▸ EXERCISE PROMPT:
Leave every entry as it is and write the data out in full.

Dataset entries

###

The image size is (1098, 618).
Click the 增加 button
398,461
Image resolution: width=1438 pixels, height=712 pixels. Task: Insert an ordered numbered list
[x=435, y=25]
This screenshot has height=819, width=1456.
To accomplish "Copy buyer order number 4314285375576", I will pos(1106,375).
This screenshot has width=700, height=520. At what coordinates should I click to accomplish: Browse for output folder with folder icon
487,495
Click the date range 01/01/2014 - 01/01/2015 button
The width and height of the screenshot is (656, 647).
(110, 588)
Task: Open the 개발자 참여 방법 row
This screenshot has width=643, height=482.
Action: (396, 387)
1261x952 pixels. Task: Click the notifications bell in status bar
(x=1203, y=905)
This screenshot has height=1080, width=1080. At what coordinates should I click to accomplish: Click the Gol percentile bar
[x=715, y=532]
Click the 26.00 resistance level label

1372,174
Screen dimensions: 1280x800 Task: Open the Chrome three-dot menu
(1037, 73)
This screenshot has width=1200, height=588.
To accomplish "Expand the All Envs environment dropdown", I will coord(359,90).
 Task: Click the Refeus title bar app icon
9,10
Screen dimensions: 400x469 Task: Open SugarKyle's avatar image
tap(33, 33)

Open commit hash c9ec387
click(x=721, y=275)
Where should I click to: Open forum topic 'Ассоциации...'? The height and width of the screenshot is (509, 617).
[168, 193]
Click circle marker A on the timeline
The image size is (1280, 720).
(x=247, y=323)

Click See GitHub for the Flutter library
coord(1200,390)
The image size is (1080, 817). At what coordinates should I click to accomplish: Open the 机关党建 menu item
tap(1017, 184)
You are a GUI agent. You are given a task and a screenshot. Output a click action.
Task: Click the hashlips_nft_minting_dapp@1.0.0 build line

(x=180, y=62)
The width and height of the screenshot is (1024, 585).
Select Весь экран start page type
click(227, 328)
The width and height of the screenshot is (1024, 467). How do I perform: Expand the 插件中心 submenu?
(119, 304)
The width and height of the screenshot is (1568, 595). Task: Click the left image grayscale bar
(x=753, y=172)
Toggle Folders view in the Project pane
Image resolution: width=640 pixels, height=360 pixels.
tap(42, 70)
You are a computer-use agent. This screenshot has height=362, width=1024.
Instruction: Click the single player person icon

###

▸ WRITTEN REPLY:
The image size is (1098, 618).
Click the 增加 button
398,461
Image resolution: width=1438 pixels, height=712 pixels. Task: Insert an ordered numbered list
[x=435, y=25]
This screenshot has height=819, width=1456.
To accomplish "Copy buyer order number 4314285375576", I will pos(1106,375).
This screenshot has width=700, height=520. At what coordinates should I click to accomplish: Browse for output folder with folder icon
487,495
Click the date range 01/01/2014 - 01/01/2015 button
The width and height of the screenshot is (656, 647).
(110, 588)
Task: Open the 개발자 참여 방법 row
This screenshot has width=643, height=482.
Action: (396, 387)
1261x952 pixels. Task: Click the notifications bell in status bar
(x=1203, y=905)
This screenshot has height=1080, width=1080. At what coordinates should I click to accomplish: Click the Gol percentile bar
[x=715, y=532]
Click the 26.00 resistance level label

1372,174
Screen dimensions: 1280x800 Task: Open the Chrome three-dot menu
(1037, 73)
This screenshot has width=1200, height=588.
To accomplish "Expand the All Envs environment dropdown", I will coord(359,90).
 Task: Click the Refeus title bar app icon
9,10
Screen dimensions: 400x469 Task: Open SugarKyle's avatar image
tap(33, 33)

Open commit hash c9ec387
click(x=721, y=275)
Where should I click to: Open forum topic 'Ассоциации...'? The height and width of the screenshot is (509, 617).
[168, 193]
Click circle marker A on the timeline
The image size is (1280, 720).
(x=247, y=323)

Click See GitHub for the Flutter library
coord(1200,390)
The image size is (1080, 817). At what coordinates should I click to accomplish: Open the 机关党建 menu item
tap(1017, 184)
You are a GUI agent. You are given a task and a screenshot. Output a click action.
Task: Click the hashlips_nft_minting_dapp@1.0.0 build line

(x=180, y=62)
The width and height of the screenshot is (1024, 585).
Select Весь экран start page type
click(227, 328)
The width and height of the screenshot is (1024, 467). How do I perform: Expand the 插件中心 submenu?
(119, 304)
The width and height of the screenshot is (1568, 595). Task: Click the left image grayscale bar
(x=753, y=172)
Toggle Folders view in the Project pane
Image resolution: width=640 pixels, height=360 pixels.
tap(42, 70)
You are a computer-use agent. This screenshot has height=362, width=1024.
Instruction: Click the single player person icon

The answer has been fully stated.